> **TO DO**
Repeat, exactly as written, the line containing "1250x971 pixels. At" and each line after it through the end of the data.
Segment Open
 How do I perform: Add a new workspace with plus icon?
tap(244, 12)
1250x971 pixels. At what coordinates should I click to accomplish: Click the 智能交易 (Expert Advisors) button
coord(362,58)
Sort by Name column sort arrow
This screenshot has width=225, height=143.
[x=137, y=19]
Segment Closed
> **RESULT OF THIS TASK**
1250x971 pixels. At what coordinates should I click to accomplish: Click the 智能交易 (Expert Advisors) button
coord(362,58)
Sort by Name column sort arrow
This screenshot has width=225, height=143.
[x=137, y=19]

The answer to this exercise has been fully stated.